Jason Lazarus
RECOMMENDED
Death made the rounds this summer, feeding a national pastime of voyeurism with almost weekly sacrifices of major and minor celebrities. And Death continues to be very much on the scene in the newest photography exhibition to open in the Modern Wing. The impressive show features three talented artists: the unabashed Zoe Strauss with her straightforward documentary look at urbanism; the recondite Berlin-based Wolfgang Ploger with his abstractions of Internet searches; and Jason Lazarus, who may well be Chicago’s most incisively witty photographer.
Lazarus presents a collection of castaway snapshots collected over a number of years from flea markets. But he presents their backsides only, each with personally scrawled messages, as mothers are wont to do. The intentional refusal of the photographs’ image side may frustrate a viewer at first, but with a little patience it rewards with a form of tactile, open-source concrete poetry rivaling Found Magazine or a Joseph Grigely installation.

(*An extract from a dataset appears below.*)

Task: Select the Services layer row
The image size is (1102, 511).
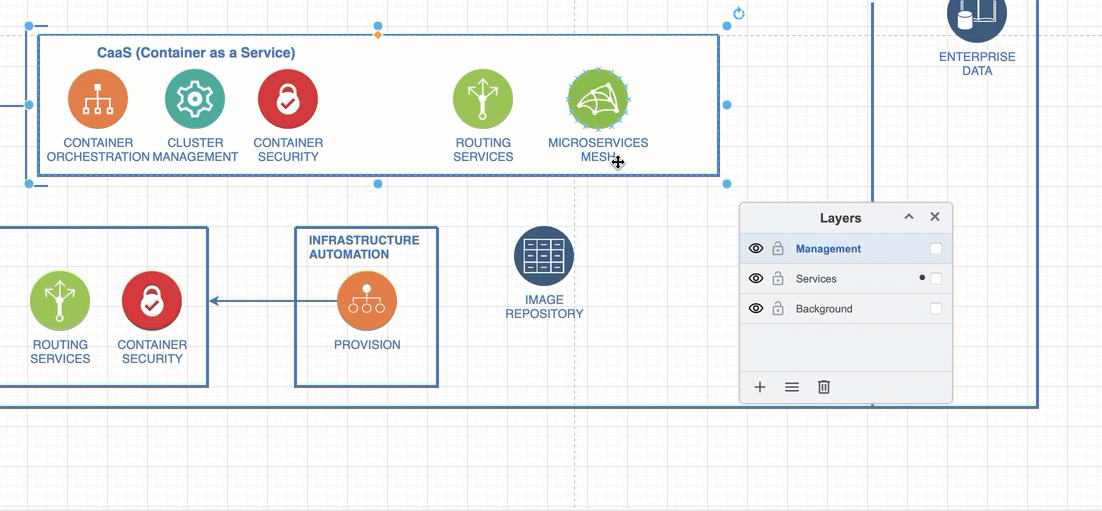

Like little tombstones, the fading versos memorialize the fleeting physical interaction of handwriting.
Ploger also draws our attention to dying media, putting a trio of old film projectors to work. He sourced the final words of death-row inmates preceding their execution and transcribed them directly on film with a marker. He then looped them through the projectors, allowing the words to flicker illegibly on the wall like early minimalist film pieces. But he also provided a pulley system that extended the films’ loops up to the ceiling, creating a space for us to read the prisoners’ statements. This system turns the poetic testimonials into a curious mechanic abstraction, mirroring the capital punishment machine but also draining the prisoners’ words of relatable sentiment.
Strauss was invited to Chicago to capture it and give it back to us. A large, translucent window print of Lake Michigan, taken during a mid-summer week in Chicago that just happened to be the week Michael Jackson died, is the backdrop for images of people mourning the King of Pop’s death, juxtaposed against the death of a local teen and Mark Buehrle’s perfect baseball game. She never flinches behind the camera and her interest lies in the overlooked, overworked population on the fringes. (J. Thomas Pallas)
Through January 24, 2010, at the Art Institute of Chicago, 111 S. Michigan.